**Выбранный отрывок**

★ ★ ★

Вернуться к О.В. Волков. Текстообразующие функции лексических средств в романе М. Булгакова «Мастер и Маргарита»

1. Поэтика как филологический феномен

Существует теснейшая связь между концепцией творческого процесса и его реализацией в произведении. Рассмотрение авторского замысла и авторского осмысления творческого процесса заслуживает более пристального внимания, чем это часто принято считать. Известно, что одним из концептуальных приемов романа М. Булгакова «Мастер и Маргарита» является прием стратификации содержания и композиционного членения повествования на три плана описания: современность, древняя история в ее мифологии и фантастика как способ объединения двух хронологических пластов. «Поскольку все средства выражения в литературе в конечном счете сводятся к языку, поэтика [в нашем исследовании романа. — О.В.] может быть определена и как наука о художественном использовании средств языка» [ЛЭС 1987, 295].

★ ★ ★

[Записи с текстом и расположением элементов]
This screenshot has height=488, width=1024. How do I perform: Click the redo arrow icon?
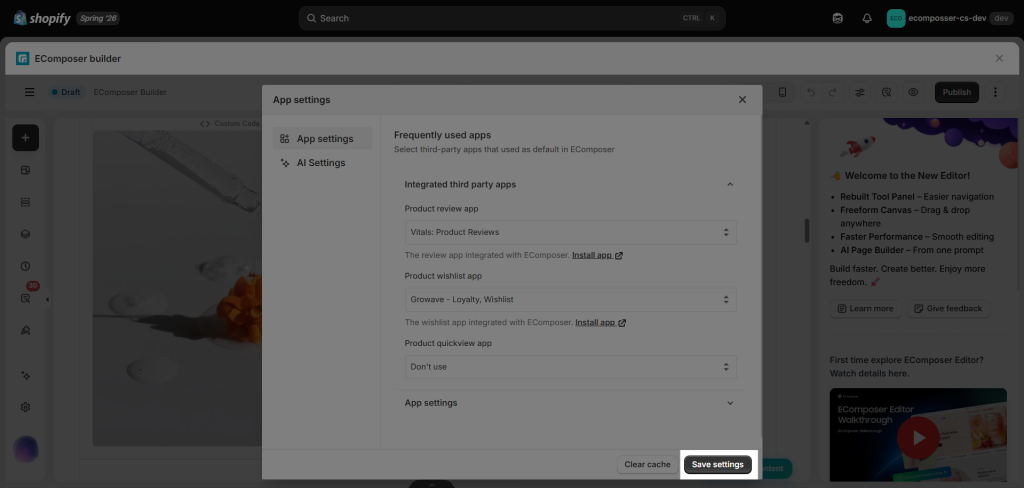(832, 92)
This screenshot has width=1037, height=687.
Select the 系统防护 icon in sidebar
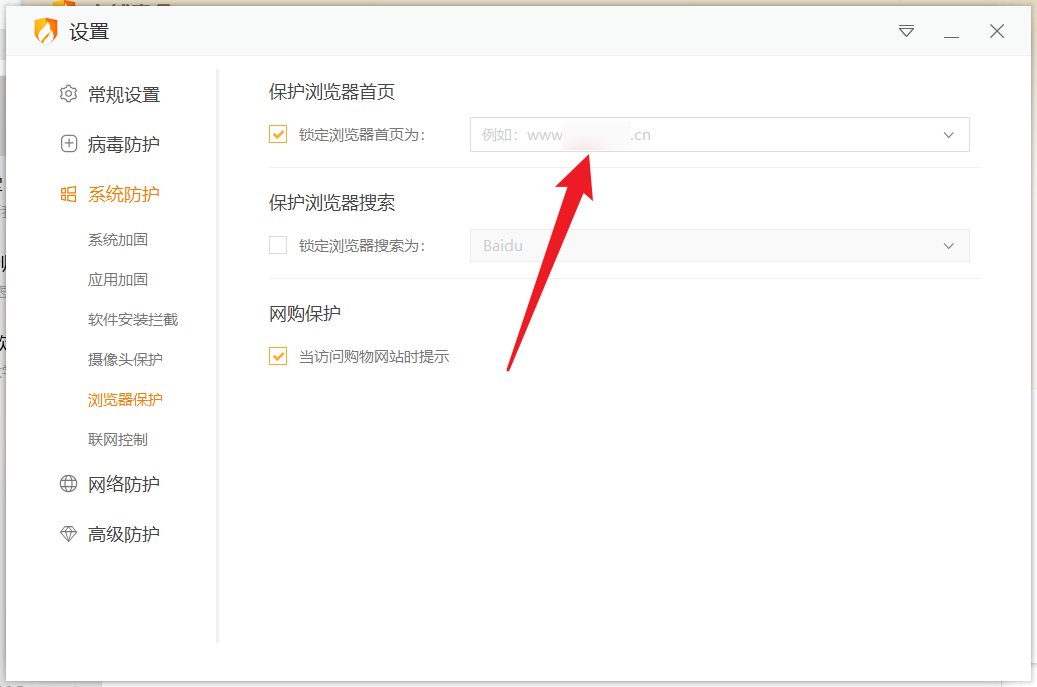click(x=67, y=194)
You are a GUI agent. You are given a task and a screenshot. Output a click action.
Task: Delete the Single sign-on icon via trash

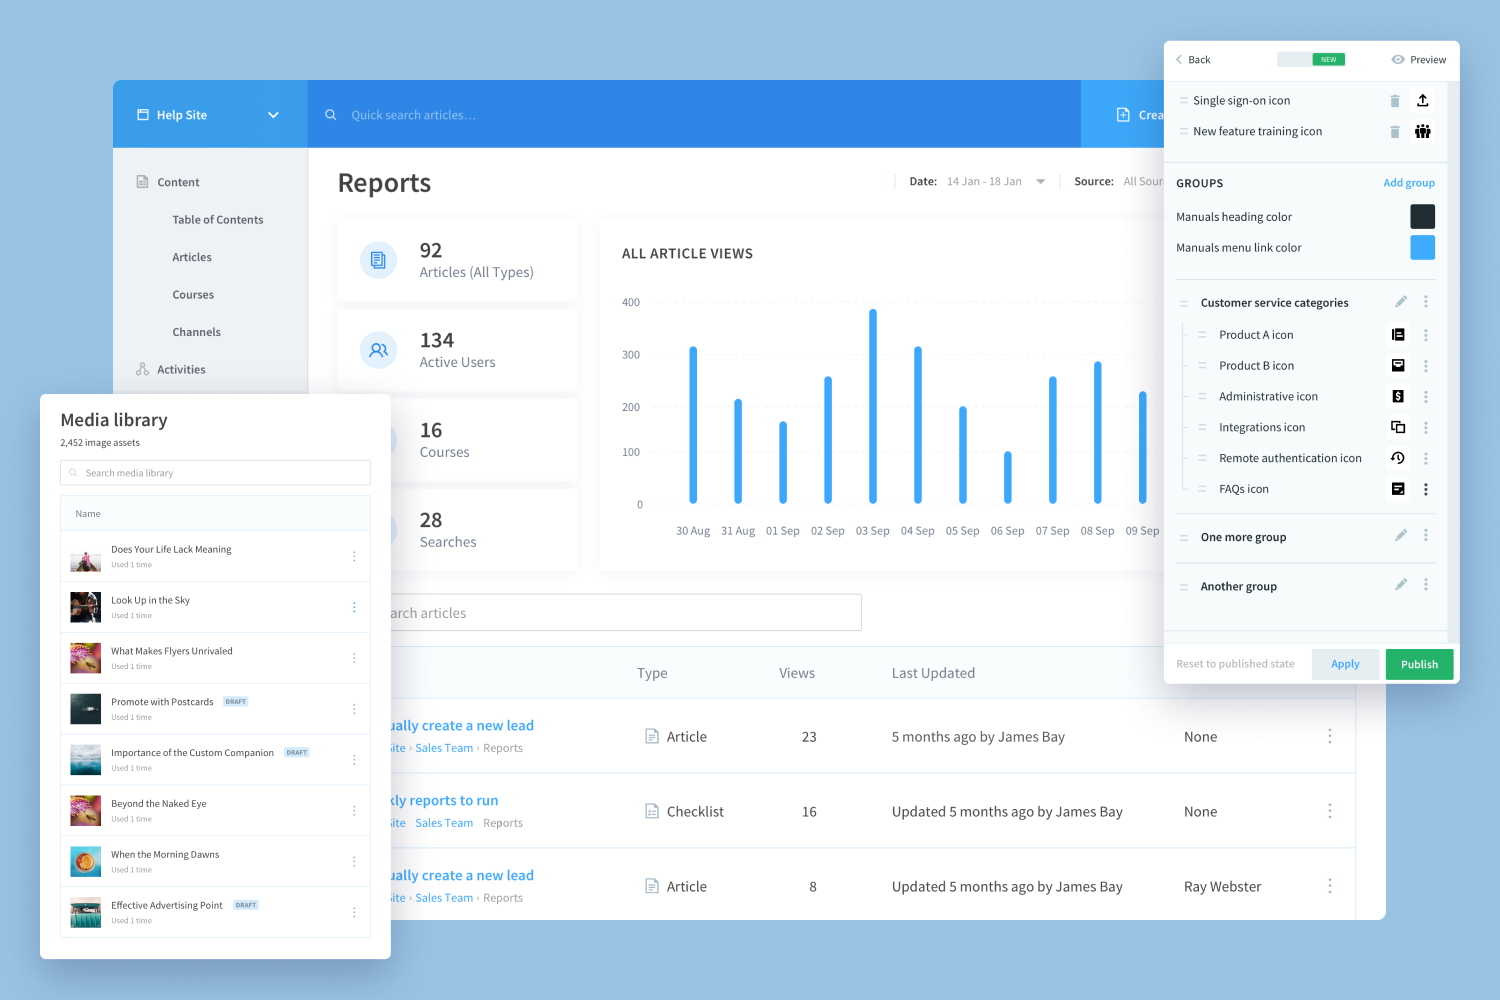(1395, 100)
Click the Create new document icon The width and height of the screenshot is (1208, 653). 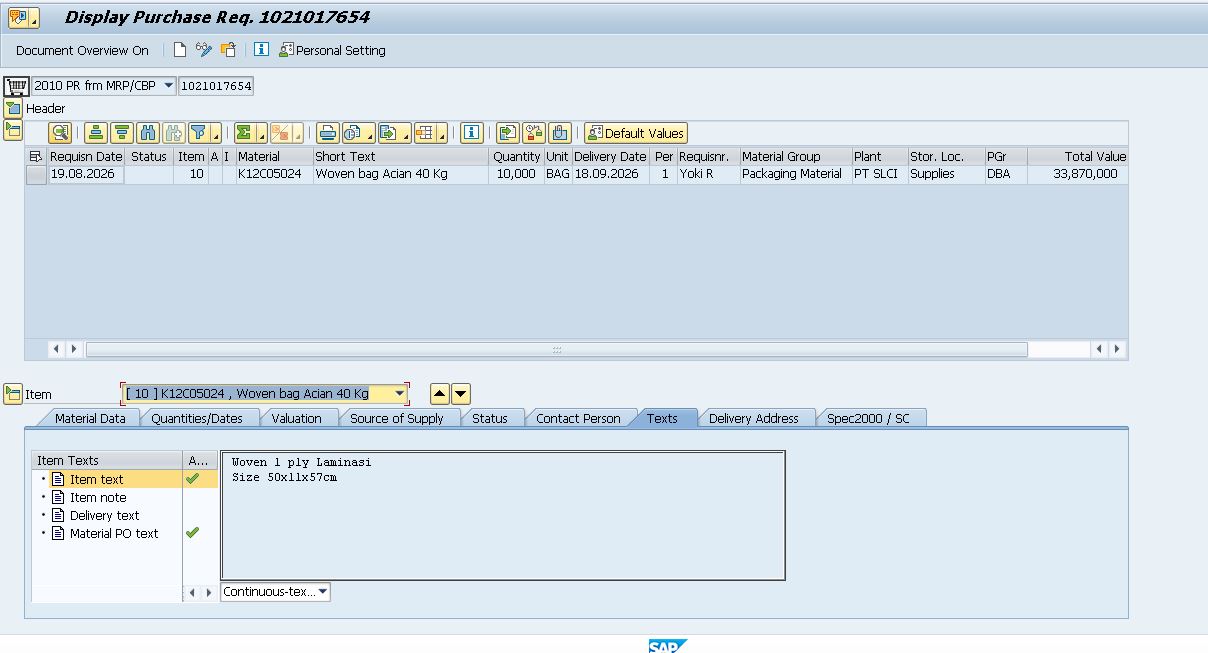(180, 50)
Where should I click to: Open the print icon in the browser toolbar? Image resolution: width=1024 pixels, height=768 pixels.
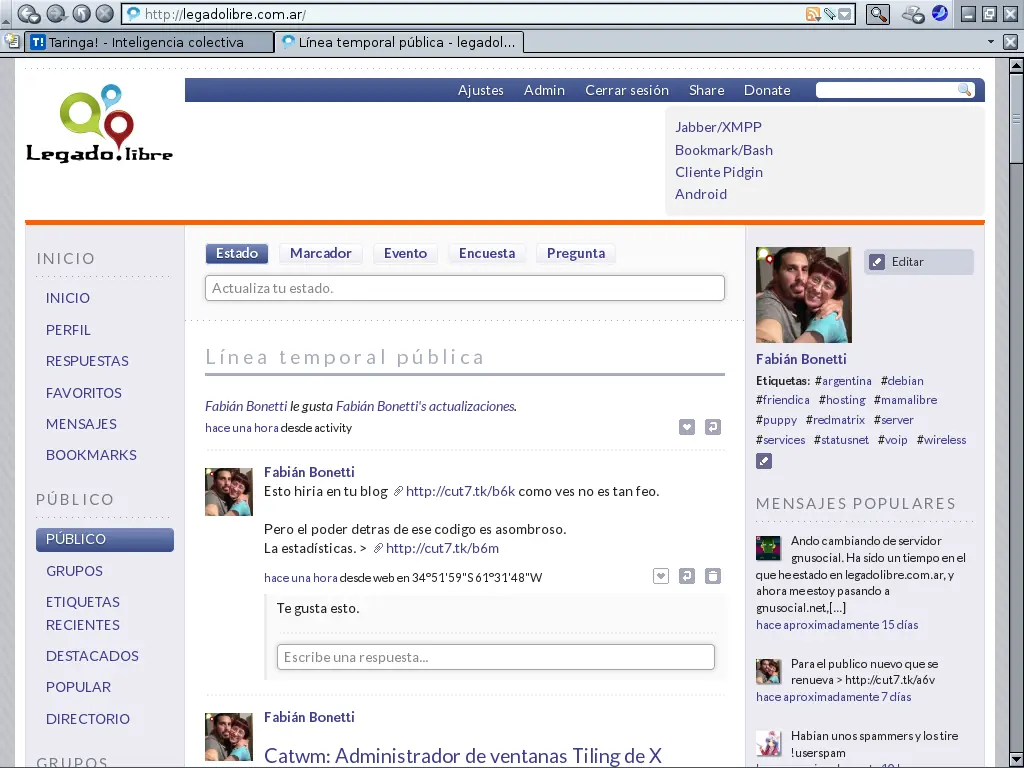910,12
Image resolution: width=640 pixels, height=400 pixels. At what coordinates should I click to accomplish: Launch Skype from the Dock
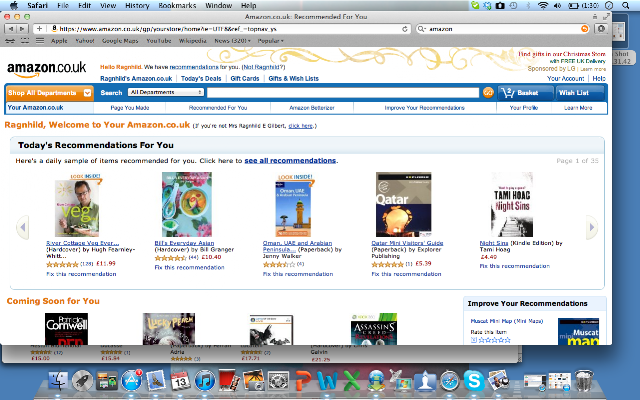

★ ★ ★

**Список заданий**
[1] Проверьте, согласуются ли с отрывком о поэтике романа следующие утверждения, и для каждого ответьте «да» или «нет», дословно процитировав решающие слова отрывка. (a) Повествование романа членится на три плана описания: современность, древнюю историю и фантастику. (b) Фантастика служит в романе способом разделения двух хронологических пластов. (c) Поэтика может быть определена как наука о художественном использовании средств языка.
[2] Перенесите строки записей в JSON-список строк, начав со строки, где есть «Where should I», и закончив последней строкой записей; каждая строка должна стать отдельным элементом списка, пустые строки и изображения в ответ не включайте.
Отрывок и записи никак не связаны друг с другом.

**Ответы по заданиям**
[1]
(a) Да: «на три плана описания: современность, древняя история в ее мифологии и фантастика».
(b) Нет: «фантастика как способ объединения двух хронологических пластов».
(c) Да: «поэтика [в нашем исследовании романа. — О.В.] может быть определена и как наука о художественном использовании средств языка».

[2]
[
  "Where should I click to: Open the print icon in the browser toolbar? Image resolution: width=1024 pixels, height=768 pixels.",
  "910,12",
  "Image resolution: width=640 pixels, height=400 pixels. At what coordinates should I click to accomplish: Launch Skype from the Dock"
]